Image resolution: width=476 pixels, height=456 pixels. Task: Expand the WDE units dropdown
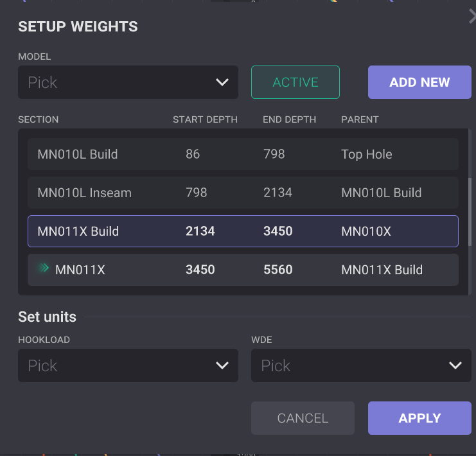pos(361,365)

--

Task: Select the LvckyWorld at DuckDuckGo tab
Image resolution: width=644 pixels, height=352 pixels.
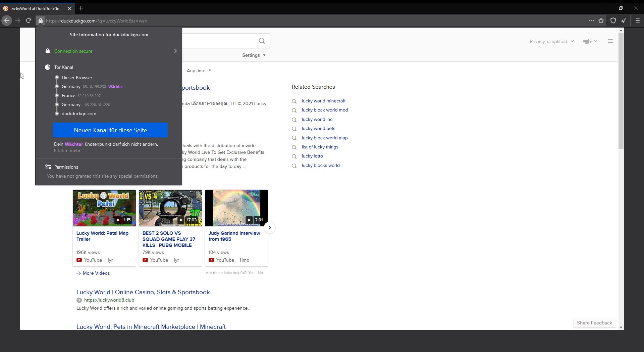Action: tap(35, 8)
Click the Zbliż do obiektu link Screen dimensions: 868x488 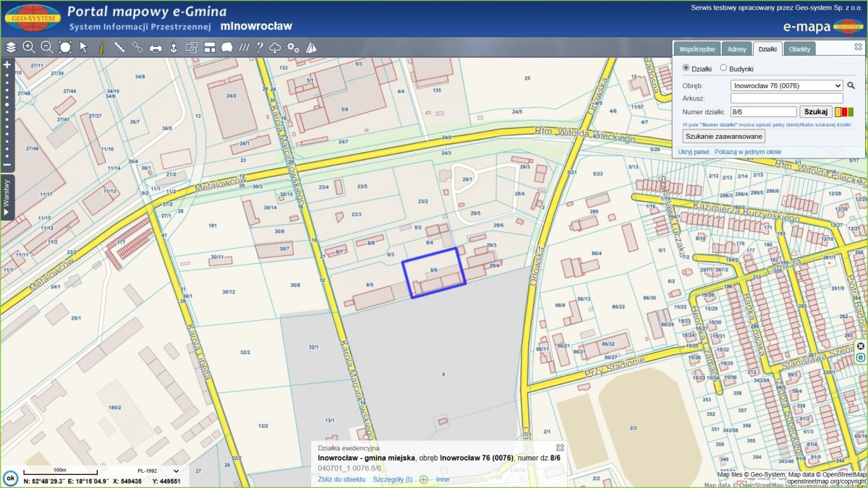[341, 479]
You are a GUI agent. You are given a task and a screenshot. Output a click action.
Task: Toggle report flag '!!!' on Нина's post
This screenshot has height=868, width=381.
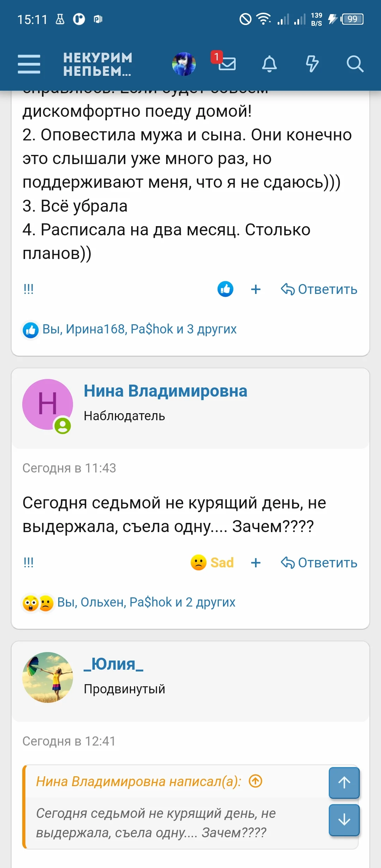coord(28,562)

...

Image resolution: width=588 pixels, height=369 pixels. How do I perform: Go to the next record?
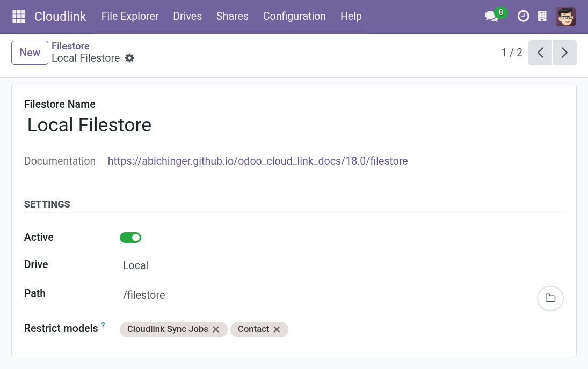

#### Goal:
Please reproduce the entry lines word for word, starting with the line that contains "Image resolution: width=476" and going on through the line that contains "pos(361,365)", and leave the pictures out.

#### Full output:
Image resolution: width=476 pixels, height=456 pixels. Task: Expand the WDE units dropdown
pos(361,365)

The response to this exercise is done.